Recorded data:
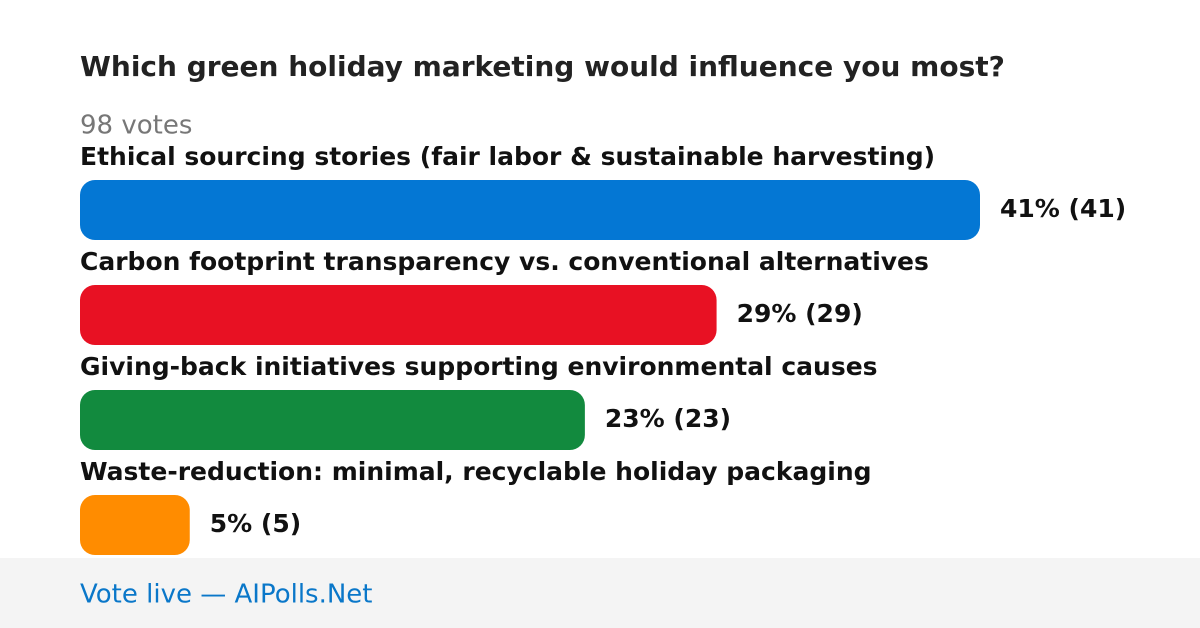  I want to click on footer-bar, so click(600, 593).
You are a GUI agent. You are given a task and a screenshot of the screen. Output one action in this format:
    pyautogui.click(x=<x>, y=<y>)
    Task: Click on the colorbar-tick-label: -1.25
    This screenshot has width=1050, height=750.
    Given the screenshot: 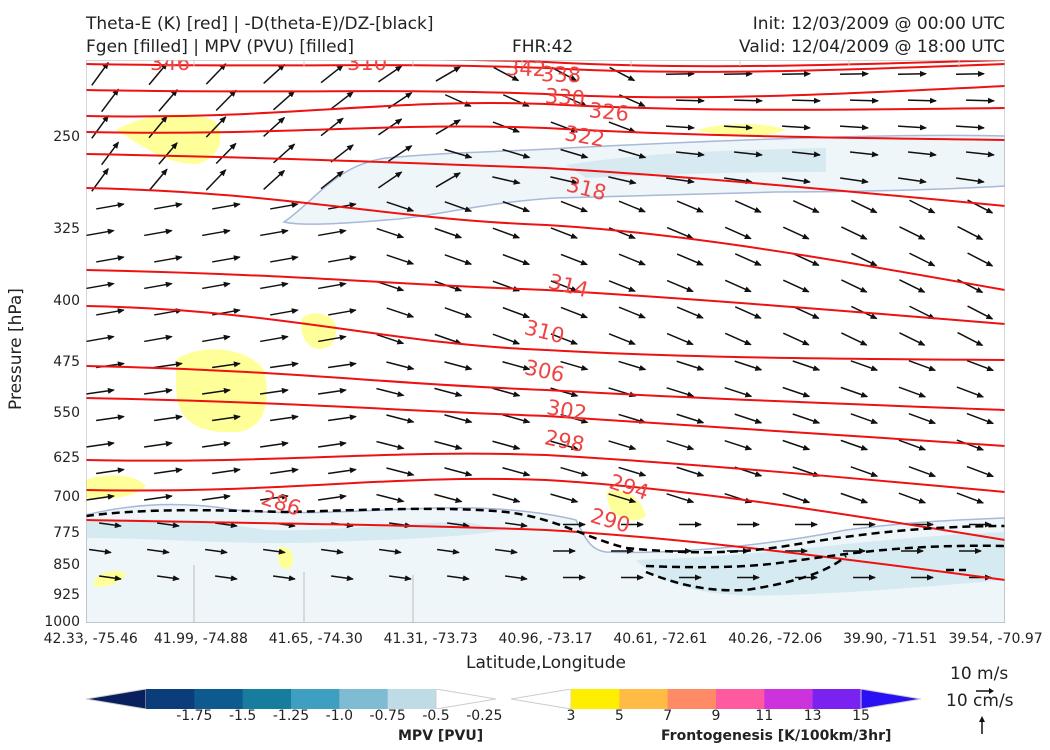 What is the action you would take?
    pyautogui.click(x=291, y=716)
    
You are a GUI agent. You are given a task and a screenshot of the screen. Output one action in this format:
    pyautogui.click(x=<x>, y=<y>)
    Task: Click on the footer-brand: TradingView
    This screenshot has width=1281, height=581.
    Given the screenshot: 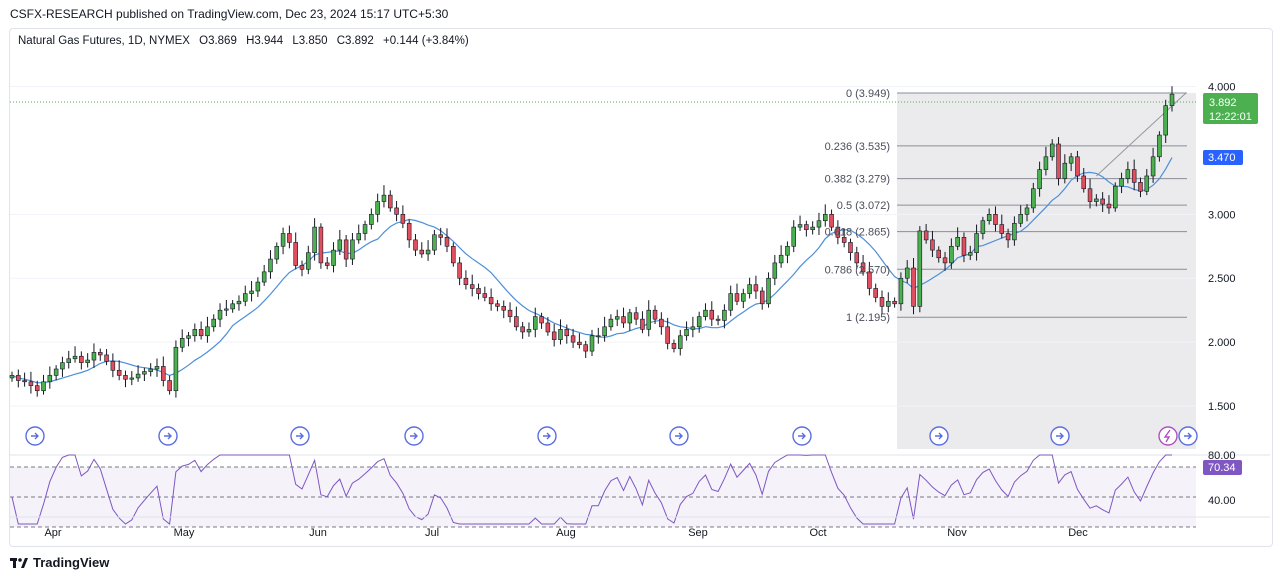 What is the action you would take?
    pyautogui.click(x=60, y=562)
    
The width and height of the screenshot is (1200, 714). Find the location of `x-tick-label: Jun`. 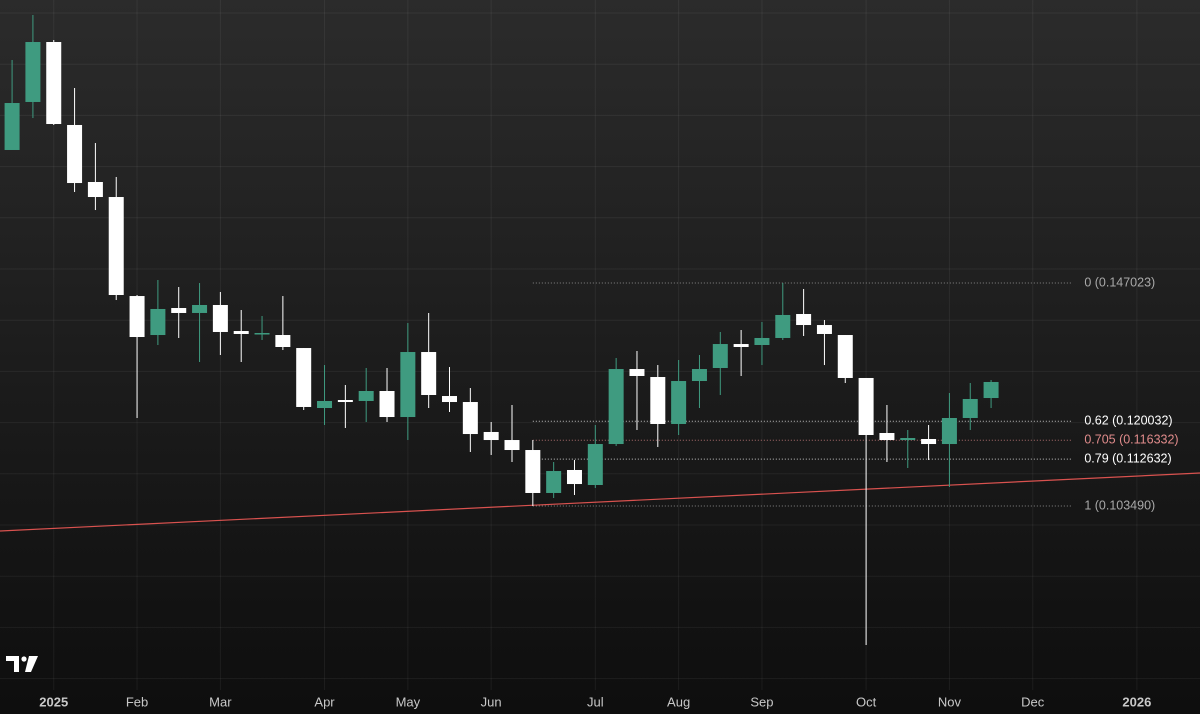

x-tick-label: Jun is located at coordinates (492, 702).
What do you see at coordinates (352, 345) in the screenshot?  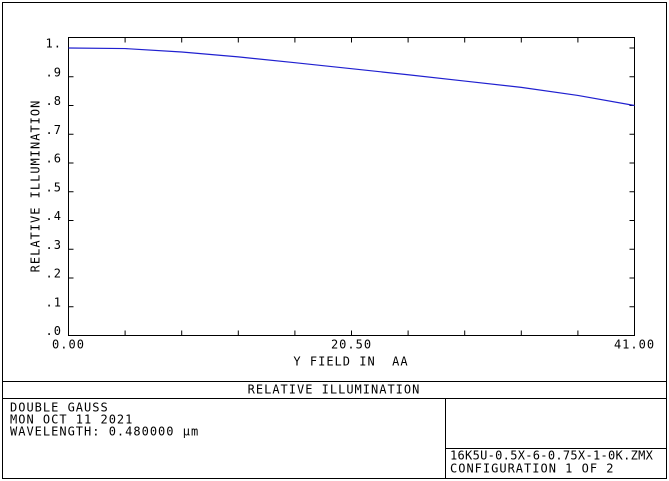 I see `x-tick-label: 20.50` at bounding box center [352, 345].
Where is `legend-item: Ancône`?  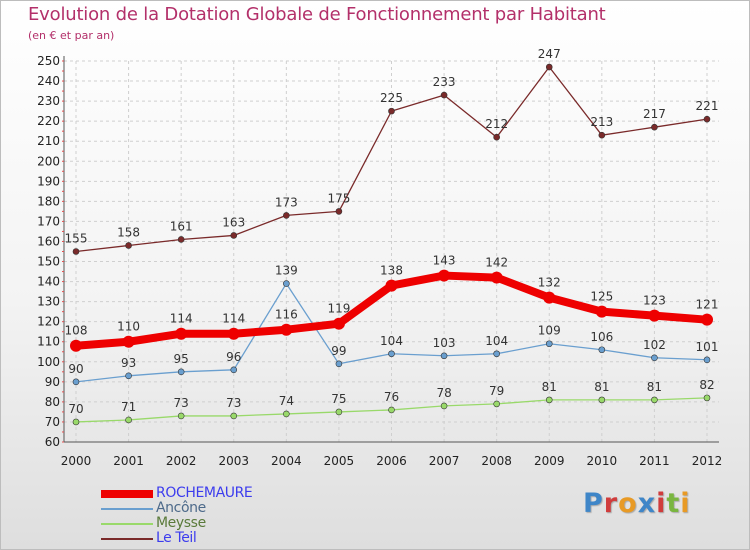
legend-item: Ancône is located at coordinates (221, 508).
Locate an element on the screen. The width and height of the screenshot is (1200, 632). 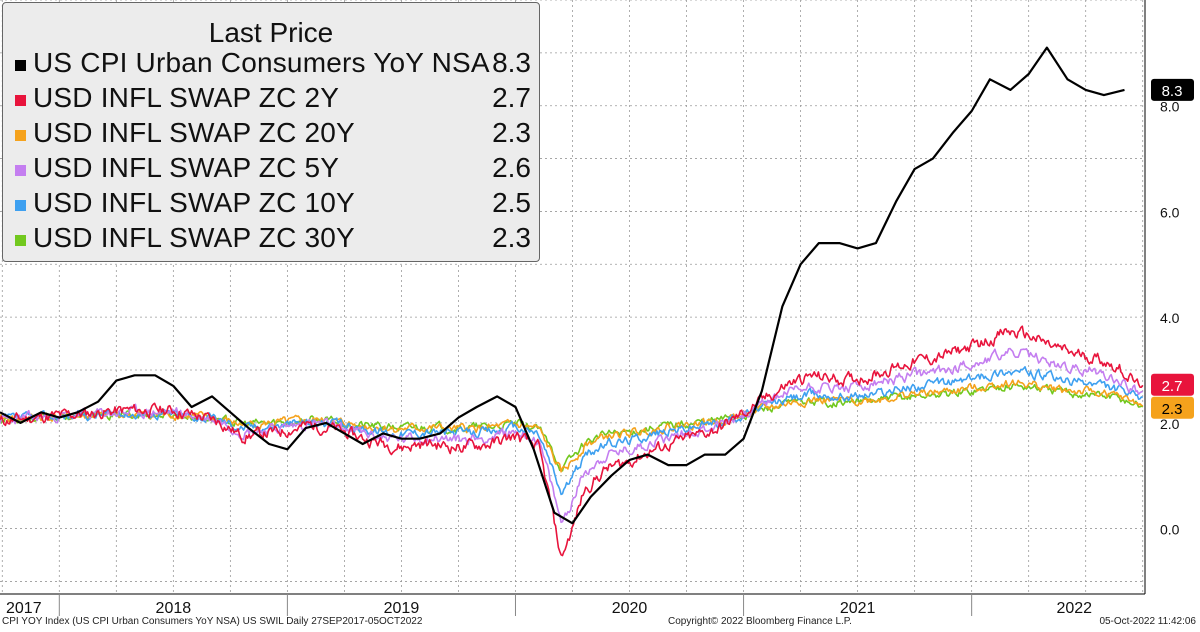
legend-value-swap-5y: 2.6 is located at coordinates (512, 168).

- [Aim of the task]: Rewrite the material from the line containing "Locate an element" through the end, changing "element" to "item" and keeping everything else the same. Leave out the pictures.

- [Solution to the problem]:
Locate an item on the screen. The width and height of the screenshot is (1200, 632). 
legend-value-swap-5y: 2.6 is located at coordinates (512, 168).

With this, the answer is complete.